*Assignment*
Copy every record word for word.

===== Supplied material

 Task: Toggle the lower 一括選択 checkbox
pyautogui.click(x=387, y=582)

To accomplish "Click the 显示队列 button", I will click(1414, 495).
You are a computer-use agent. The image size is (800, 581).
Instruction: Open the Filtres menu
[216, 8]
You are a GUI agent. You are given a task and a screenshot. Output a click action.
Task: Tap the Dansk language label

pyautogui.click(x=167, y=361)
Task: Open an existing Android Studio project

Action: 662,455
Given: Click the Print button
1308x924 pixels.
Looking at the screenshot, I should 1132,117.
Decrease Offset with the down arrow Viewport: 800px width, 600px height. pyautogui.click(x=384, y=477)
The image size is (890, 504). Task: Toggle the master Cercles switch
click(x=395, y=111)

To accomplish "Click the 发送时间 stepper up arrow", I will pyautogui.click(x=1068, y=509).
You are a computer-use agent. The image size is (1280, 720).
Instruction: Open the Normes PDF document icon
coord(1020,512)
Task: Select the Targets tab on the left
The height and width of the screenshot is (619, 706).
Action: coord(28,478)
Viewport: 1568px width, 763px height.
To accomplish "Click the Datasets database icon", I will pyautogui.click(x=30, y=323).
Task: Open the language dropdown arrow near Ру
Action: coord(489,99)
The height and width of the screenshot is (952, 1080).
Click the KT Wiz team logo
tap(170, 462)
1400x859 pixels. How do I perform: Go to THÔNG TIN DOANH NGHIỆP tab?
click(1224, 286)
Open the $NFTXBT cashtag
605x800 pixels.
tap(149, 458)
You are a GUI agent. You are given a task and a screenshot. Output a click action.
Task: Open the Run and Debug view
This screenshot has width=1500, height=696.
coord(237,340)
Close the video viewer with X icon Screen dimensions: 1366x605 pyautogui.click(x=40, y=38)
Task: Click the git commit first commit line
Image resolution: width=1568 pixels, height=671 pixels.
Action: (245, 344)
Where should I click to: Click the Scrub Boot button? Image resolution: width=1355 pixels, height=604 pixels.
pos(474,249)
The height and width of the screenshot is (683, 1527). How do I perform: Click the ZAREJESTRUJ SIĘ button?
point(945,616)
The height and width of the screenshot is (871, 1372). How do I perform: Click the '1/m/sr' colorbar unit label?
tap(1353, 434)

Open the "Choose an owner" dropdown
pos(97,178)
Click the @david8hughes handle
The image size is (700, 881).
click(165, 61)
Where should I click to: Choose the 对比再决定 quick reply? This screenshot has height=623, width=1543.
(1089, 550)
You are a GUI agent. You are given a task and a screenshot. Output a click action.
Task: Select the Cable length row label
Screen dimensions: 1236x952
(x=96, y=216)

==========

*Your response*
 Task: Toggle the lower 一括選択 checkbox
pyautogui.click(x=387, y=582)

To accomplish "Click the 显示队列 button", I will click(1414, 495).
You are a computer-use agent. The image size is (800, 581).
Instruction: Open the Filtres menu
[216, 8]
You are a GUI agent. You are given a task and a screenshot. Output a click action.
Task: Tap the Dansk language label

pyautogui.click(x=167, y=361)
Task: Open an existing Android Studio project

Action: 662,455
Given: Click the Print button
1308x924 pixels.
Looking at the screenshot, I should 1132,117.
Decrease Offset with the down arrow Viewport: 800px width, 600px height. pyautogui.click(x=384, y=477)
The image size is (890, 504). Task: Toggle the master Cercles switch
click(x=395, y=111)

To accomplish "Click the 发送时间 stepper up arrow", I will pyautogui.click(x=1068, y=509).
You are a computer-use agent. The image size is (1280, 720).
Instruction: Open the Normes PDF document icon
coord(1020,512)
Task: Select the Targets tab on the left
The height and width of the screenshot is (619, 706).
Action: coord(28,478)
Viewport: 1568px width, 763px height.
To accomplish "Click the Datasets database icon", I will pyautogui.click(x=30, y=323).
Task: Open the language dropdown arrow near Ру
Action: coord(489,99)
The height and width of the screenshot is (952, 1080).
Click the KT Wiz team logo
tap(170, 462)
1400x859 pixels. How do I perform: Go to THÔNG TIN DOANH NGHIỆP tab?
click(1224, 286)
Open the $NFTXBT cashtag
605x800 pixels.
tap(149, 458)
You are a GUI agent. You are given a task and a screenshot. Output a click action.
Task: Open the Run and Debug view
This screenshot has width=1500, height=696.
coord(237,340)
Close the video viewer with X icon Screen dimensions: 1366x605 pyautogui.click(x=40, y=38)
Task: Click the git commit first commit line
Image resolution: width=1568 pixels, height=671 pixels.
Action: (245, 344)
Where should I click to: Click the Scrub Boot button? Image resolution: width=1355 pixels, height=604 pixels.
pos(474,249)
The height and width of the screenshot is (683, 1527). How do I perform: Click the ZAREJESTRUJ SIĘ button?
point(945,616)
The height and width of the screenshot is (871, 1372). How do I perform: Click the '1/m/sr' colorbar unit label?
tap(1353, 434)

Open the "Choose an owner" dropdown
pos(97,178)
Click the @david8hughes handle
The image size is (700, 881).
click(165, 61)
Where should I click to: Choose the 对比再决定 quick reply? This screenshot has height=623, width=1543.
(1089, 550)
You are a GUI agent. You are given a task and a screenshot. Output a click action.
Task: Select the Cable length row label
Screen dimensions: 1236x952
(x=96, y=216)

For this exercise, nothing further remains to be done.